§ **Selected text**

__________________________________________________

Fraudsters can use a range of different techniques to gain your information, cards or money, some of the
most common current scams include:
Criminals often target those who are strapped for cash to act as 'money mules'. By
to do this, you allow money to be transferred through your account in exchange for payment.
You'll be asked to provide your bank details, receive a payment into your account and
either withdraw it in cash, or transfer it to another account.
Job adverts and spam emails offer 'easy money' and it might seem a harmless way to earn
income, but the money being transferred is stolen and used to fund organised crime.
This can get you into serious trouble. If you're caught, your bank accounts will be
closed, you'll have problems applying for a loan, a mortgage or even a mobile phone
contract. You may also be given a prison sentence of up to 14 years.
To learn more about the consequences of becoming a money mule and what the proceeds of money
are used for, check out the Don't Be Fooled website.
Authorised push payment scams
Recently, we’ve seen an increase in authorised push payment (APP) scams, also known as bank transfer scams, which happen when fraudsters trick victims into unknowingly transferring money into an account they control.
Usually, fraudsters gain access to a victims’ information via a hacked email account and then contact them pretending to be someone the victim does business with or posing as a trusted organisation – such as the police or HMRC.
For example, some scammers will say they’re calling from your bank’s fraud team about a security issue and ask you to authorise a payment into a ‘safe account’. Others will pretend to be a contractor they know you’ve hired after getting information from your email - such as an estate agent, solicitor or driveway repair company, and trick you into paying an expected invoice into their account instead.
Always remember, M&S Bank will never ask you to disclose your security details such as a PIN, online password or temporary ‘one time passcodes’ and would never ask you to move your funds to a ‘safe account’.
APP fraud can happen to anyone so it’s important you ask yourself the right questions before you make any payment:
- Have you been contacted unexpectedly to make this payment? Have you received an unexpected email or phone call?
- How were you informed of the bank details? If by email, SMS or phone call these should be checked with a trusted source before proceeding
- Why are you making the payment today?
- Is this a payment you’ve been planning to make?
- Is this a regular payment that you are going to be making?
If you think you've been a victim of APP fraud, please call us immediately on 0345 900
0900 (this number can be checked against the number on the back of your card).
Phishing and smishing
Phishing and smishing scams are used by fraudsters pretending to be from M&S Bank, or other financial
institutions, and involve sending unsolicited emails (phishing) and text messages (smishing) to
trick unsuspecting people into handing over their personal details. These emails or text messages
often contain links to fake websites or online banking login pages that ask you to enter your
personal details – this could be your password, card details or memorable information. By entering
your personal details on these sites, you are providing a fraudster details necessary to access your
Look out for the following signs of a phishing email or smishing text:
They often contain spelling errors or random capitalisation (eg bAnk 0nline with M&s Bank).
They often ask you to click on a link to confirm or validate your security details.
'Vishing' involves a fraudster phoning a potential victim and posing as someone from a bank or
building society, the police, HMRC or another trusted, legitimate company. The call is made either
to persuade or coerce the victim into transferring money from their account to another account for
"safekeeping" or "holding", to withdraw cash and hand it over "for investigation" or to try to get
financial information, such as credit or debit card details (including PIN), bank account details
and personal information such as full name, date of birth or address. Then they use this information
to gain access to their victim's finances.

__________________________________________________

Records of text and element pointing:

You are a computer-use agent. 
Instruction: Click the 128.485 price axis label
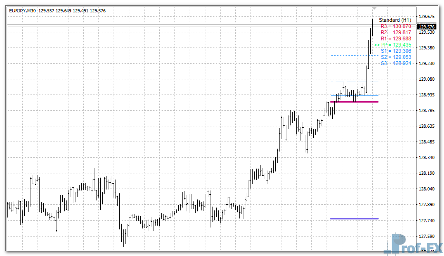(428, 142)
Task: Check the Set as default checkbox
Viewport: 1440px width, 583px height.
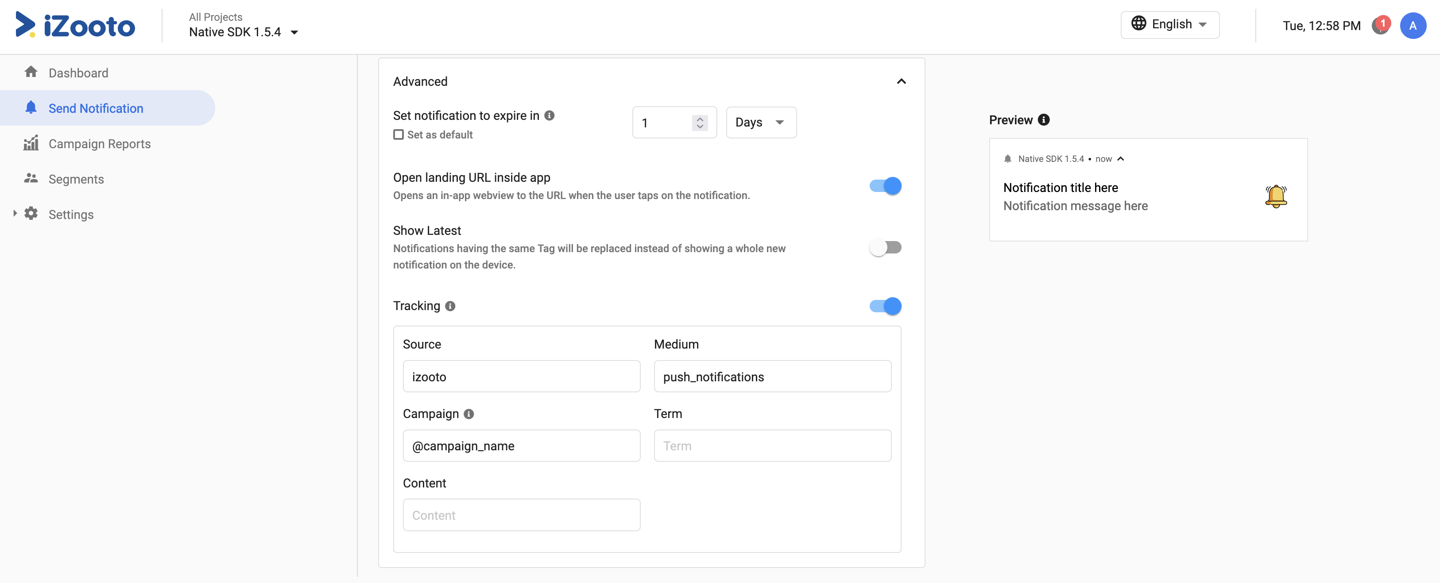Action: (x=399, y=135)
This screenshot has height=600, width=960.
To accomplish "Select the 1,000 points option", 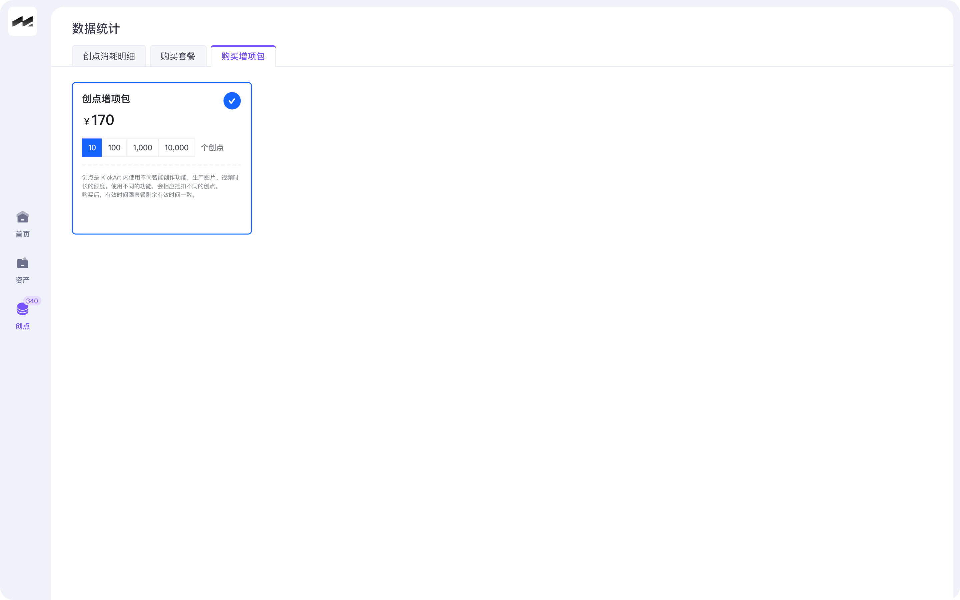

__________________________________________________

§ **Short task 1**
Answer these questions from the text on scams:
(a) What is the longest prison sentence a money mule may be given?
(b) What other name is given for authorised push payment scams?
(c) In smishing, what do fraudsters send to trick people?
§ **Short task 2**
Resize the records from the line with "Task: Check the Set as default checkbox" through the end of the records, both ends included. Write those lines again with their requests, multiply each answer coordinate by 1.9, round to whole numbers with halves going up, and leave out the pictures.
The records are unrelated to the text on scams.

§ **Finished answer 1**
(a) Up to 14 years.
(b) Bank transfer scams.
(c) Text messages.

§ **Finished answer 2**
Task: Check the Set as default checkbox
Viewport: 1440px width, 583px height.
Action: (x=758, y=257)
This screenshot has height=600, width=960.
To accomplish "Select the 1,000 points option", 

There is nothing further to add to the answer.